> **Work instructions**: Reproduce the lines of the listing below word for word, beginning with the line containing "The image size is (1460, 1040)." and continuing through the line containing "coord(393,347)", with both of those lines included.
— start Data to process —
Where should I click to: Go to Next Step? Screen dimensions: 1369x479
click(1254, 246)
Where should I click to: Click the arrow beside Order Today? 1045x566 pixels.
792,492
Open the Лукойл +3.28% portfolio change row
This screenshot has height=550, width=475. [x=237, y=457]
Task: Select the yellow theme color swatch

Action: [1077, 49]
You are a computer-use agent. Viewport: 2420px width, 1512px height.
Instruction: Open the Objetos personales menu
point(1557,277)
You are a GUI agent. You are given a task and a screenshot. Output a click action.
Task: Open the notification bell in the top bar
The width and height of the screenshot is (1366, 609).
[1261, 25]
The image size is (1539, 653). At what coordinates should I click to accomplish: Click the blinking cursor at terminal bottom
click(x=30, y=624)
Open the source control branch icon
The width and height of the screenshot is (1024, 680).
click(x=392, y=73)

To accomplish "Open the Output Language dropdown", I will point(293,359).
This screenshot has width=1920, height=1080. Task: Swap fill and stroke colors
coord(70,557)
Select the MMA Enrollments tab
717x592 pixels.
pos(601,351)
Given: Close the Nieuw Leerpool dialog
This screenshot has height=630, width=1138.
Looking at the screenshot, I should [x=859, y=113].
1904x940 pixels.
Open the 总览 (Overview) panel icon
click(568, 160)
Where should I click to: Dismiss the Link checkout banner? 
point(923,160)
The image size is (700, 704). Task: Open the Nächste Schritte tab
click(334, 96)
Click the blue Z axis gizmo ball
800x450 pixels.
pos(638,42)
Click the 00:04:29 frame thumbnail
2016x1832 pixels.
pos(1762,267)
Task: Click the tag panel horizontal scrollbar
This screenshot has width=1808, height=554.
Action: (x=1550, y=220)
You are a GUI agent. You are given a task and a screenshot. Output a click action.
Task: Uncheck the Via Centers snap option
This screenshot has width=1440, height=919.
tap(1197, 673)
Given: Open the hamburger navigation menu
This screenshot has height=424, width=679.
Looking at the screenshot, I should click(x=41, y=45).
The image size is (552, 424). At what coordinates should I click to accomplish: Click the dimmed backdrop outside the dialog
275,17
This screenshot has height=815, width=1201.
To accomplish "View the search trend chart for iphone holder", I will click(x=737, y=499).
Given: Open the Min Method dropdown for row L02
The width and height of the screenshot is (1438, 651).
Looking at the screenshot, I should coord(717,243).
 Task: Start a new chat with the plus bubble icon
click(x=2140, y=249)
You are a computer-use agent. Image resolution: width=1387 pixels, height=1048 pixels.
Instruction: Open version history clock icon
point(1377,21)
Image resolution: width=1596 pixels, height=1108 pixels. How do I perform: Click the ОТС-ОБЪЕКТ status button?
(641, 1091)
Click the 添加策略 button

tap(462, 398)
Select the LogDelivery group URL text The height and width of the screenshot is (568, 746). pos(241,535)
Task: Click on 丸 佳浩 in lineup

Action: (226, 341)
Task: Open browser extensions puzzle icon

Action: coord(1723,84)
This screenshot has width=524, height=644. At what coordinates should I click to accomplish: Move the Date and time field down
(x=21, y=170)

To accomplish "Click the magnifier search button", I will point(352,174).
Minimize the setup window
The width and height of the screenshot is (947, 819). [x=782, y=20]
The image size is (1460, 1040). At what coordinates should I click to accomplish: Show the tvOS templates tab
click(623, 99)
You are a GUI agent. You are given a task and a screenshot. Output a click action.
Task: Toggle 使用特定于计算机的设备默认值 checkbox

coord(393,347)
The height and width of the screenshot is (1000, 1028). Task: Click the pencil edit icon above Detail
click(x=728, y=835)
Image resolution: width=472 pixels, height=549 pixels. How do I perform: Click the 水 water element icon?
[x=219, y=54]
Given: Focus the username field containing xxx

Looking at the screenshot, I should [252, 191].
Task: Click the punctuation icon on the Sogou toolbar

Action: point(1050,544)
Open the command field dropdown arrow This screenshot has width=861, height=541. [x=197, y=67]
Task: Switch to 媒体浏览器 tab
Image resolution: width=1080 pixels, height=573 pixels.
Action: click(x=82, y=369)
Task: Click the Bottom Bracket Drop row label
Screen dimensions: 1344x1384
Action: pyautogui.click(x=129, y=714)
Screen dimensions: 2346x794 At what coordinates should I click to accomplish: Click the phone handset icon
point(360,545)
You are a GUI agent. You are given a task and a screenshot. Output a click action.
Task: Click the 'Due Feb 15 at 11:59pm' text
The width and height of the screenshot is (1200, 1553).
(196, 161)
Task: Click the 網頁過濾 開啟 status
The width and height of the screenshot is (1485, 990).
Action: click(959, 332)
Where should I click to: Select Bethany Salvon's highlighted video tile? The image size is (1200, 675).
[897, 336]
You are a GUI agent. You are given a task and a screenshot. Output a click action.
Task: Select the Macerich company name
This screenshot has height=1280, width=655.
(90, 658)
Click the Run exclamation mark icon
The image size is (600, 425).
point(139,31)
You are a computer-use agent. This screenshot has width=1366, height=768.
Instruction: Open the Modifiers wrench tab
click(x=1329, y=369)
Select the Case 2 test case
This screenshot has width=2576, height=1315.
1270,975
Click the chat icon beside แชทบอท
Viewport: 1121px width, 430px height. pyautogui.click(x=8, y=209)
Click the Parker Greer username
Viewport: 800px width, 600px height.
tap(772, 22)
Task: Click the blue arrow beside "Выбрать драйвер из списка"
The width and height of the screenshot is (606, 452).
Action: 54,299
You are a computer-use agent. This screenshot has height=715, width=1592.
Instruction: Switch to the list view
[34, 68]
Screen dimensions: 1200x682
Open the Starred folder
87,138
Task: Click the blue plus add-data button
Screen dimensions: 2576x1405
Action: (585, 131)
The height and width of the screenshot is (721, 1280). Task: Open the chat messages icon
— end Data to process —
> **Result**:
The image size is (1460, 1040). At what coordinates should I click to accomplish: Show the tvOS templates tab
click(623, 99)
You are a GUI agent. You are given a task and a screenshot. Output a click action.
Task: Toggle 使用特定于计算机的设备默认值 checkbox

coord(393,347)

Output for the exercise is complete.